Blackberry tente un plan de sauvetage de la dernière chance
En pleine réflexions stratégiques sur son avenir, Blackberry engage un plan de réduction des coûts drastique. Le fabricant canadien de smartphones compte couper en deux ses dépenses opérationnelles d’ici la fin du premier trimestre de son exercice fiscal 2014-2015. Ce plan se soldera par la suppression de plus d’un tiers de ses effectifs, soit environ 4.500 emplois à travers le monde. Le groupe employait 12.700 personnes fin mars et a compté jusqu'à 20.000 salariés. Il avait déjà supprimé 5.000 postes l’an dernier.
Dans le même temps, Blackberry, dont les derniers modèles de téléphones n’ont pas rencontré le succès espéré, a décidé de réduire sa gamme avec seulement 4 appareils contre 6 actuellement, en se recentrant sur les téléphones pour le marché des professionnels. Blackberry compte ainsi se concentrer sur sa force initiale, les logiciels et les services. Par ailleurs, son système de messagerie instantanée Blackberry Messenger, qui a un temps fait le succès de ses téléphones, sera ouvert aux autres systèmes d’exploitation de smartphones, iOs d’Apple et Android de Google.
Pour le deuxième trimestre de son exercice 2013-2014, selon des éléments préliminaires, Blackberry prévoit d’essuyer une perte nette opérationnelle qui devrait se situer entre 950 et 995 millions de dollars, en raison de dépréciations et autres éléments comptables, pour un chiffre d’affaires attendu à environ 1,6 milliard de dollars. Le groupe canadien prévoit également une perte nette, hors exceptionnels, avant prise en compte des stocks et provisions pour restructuration, entre 250 et 265 millions de dollars.

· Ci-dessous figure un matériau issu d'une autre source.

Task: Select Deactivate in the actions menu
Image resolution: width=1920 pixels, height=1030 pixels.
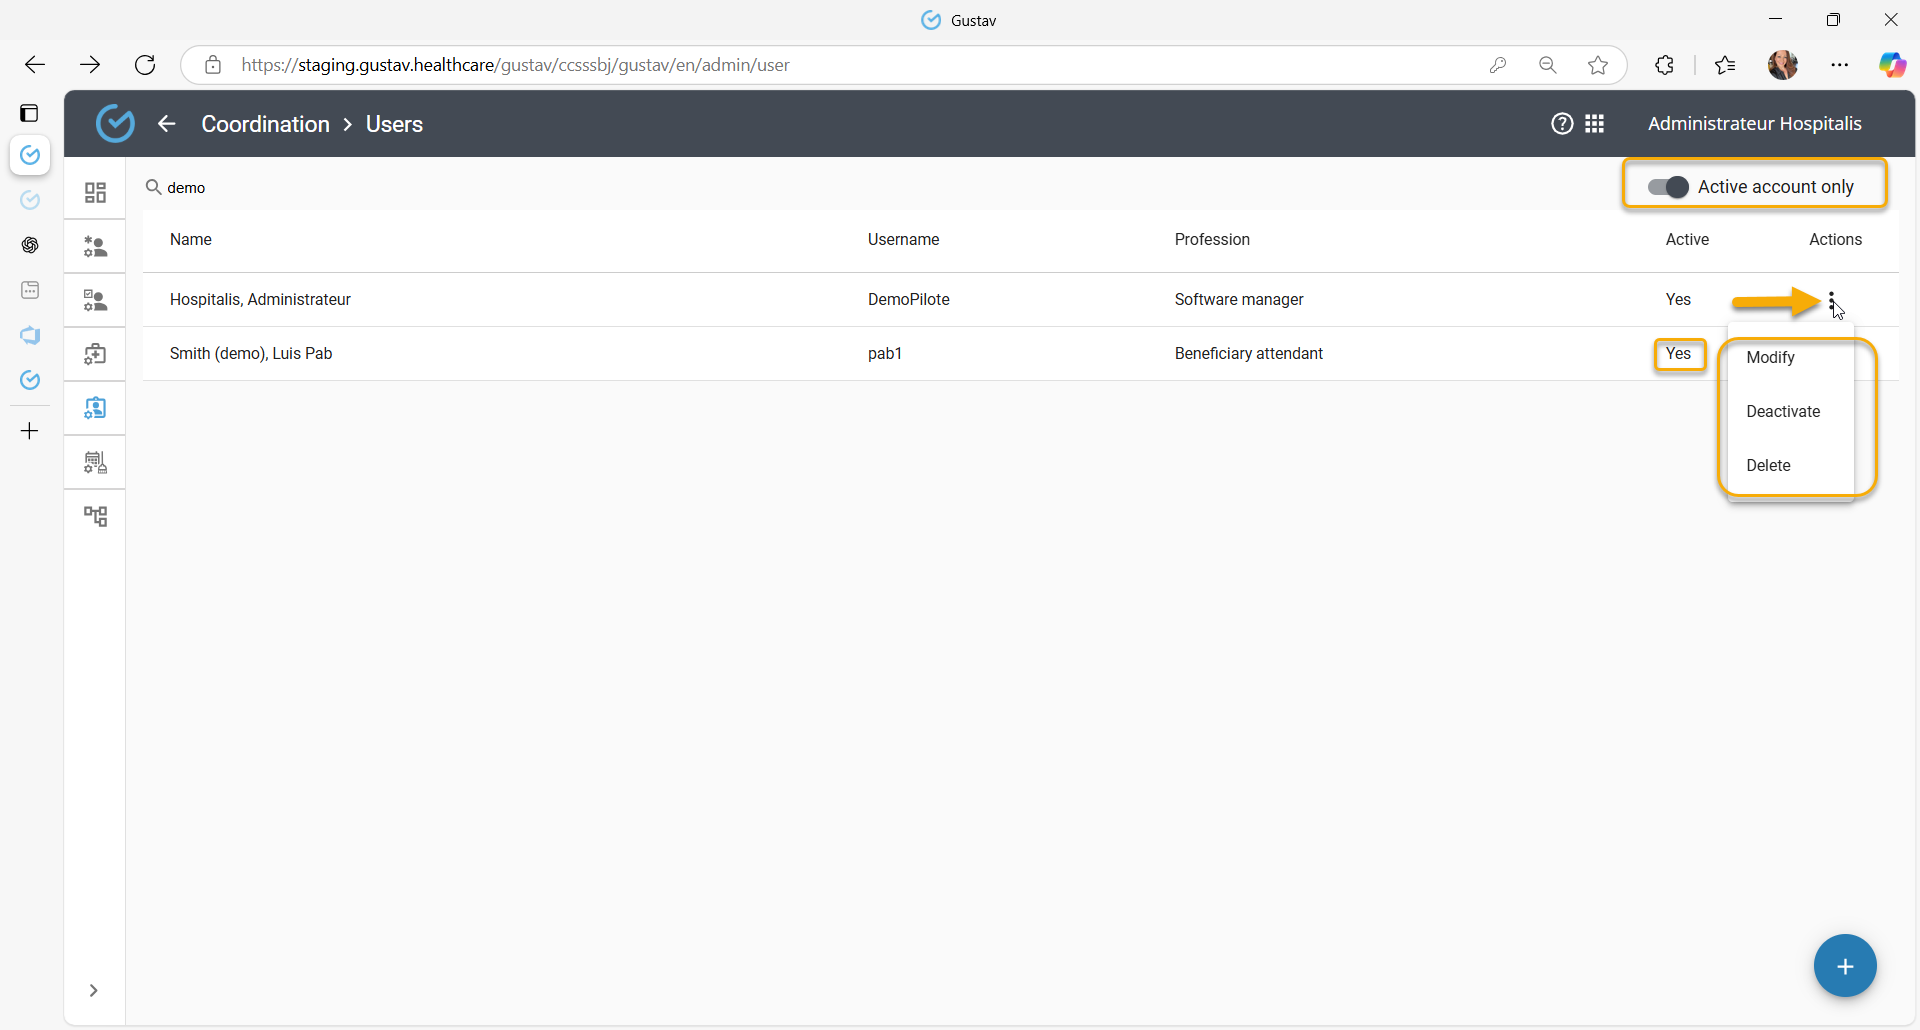Action: click(x=1783, y=412)
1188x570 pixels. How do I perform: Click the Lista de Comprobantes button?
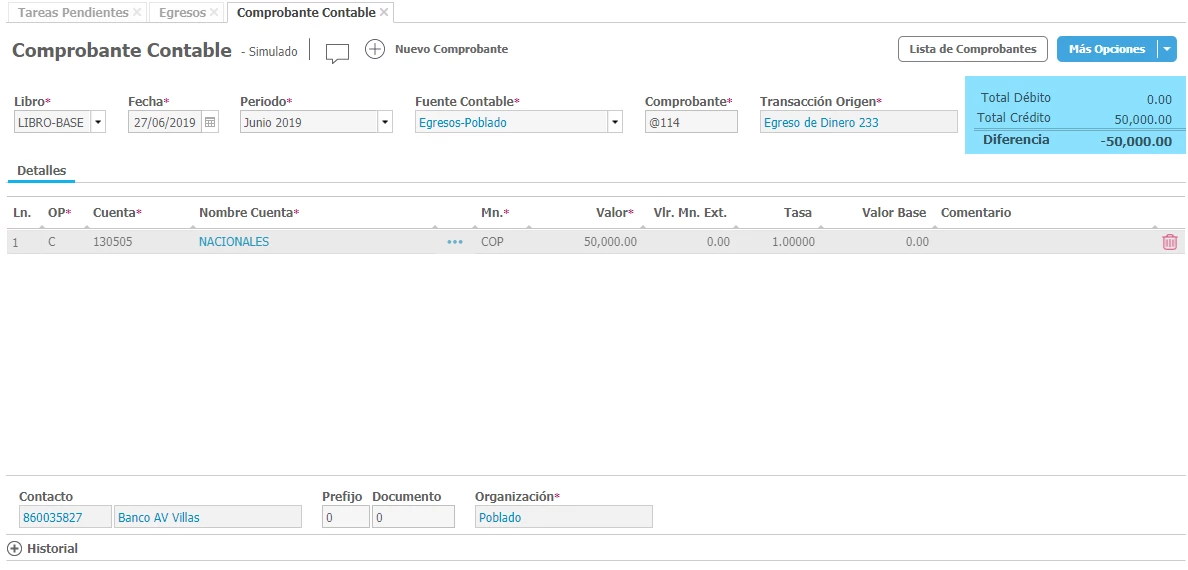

Au final, sa perte par action, hors éléments exceptionnels, devrait être de 47 à 51 cents par action, trois fois plus élevée qu’attendu par les analystes. Vendredi, après une suspension en fin de séance, le cours de l’action Blackberry a dégringolé de plus de 17% sur le Nasdaq après ces annonces.
La direction de Blackberry a rappelé vendredi continuer à réfléchir à des alternatives stratégiques. Mais les résultats annoncés risquent de refroidir les candidats potentiels à une reprise de la société, en attendant que le plan de réduction des coûts annoncés commence à montrer ses premiers effets positifs.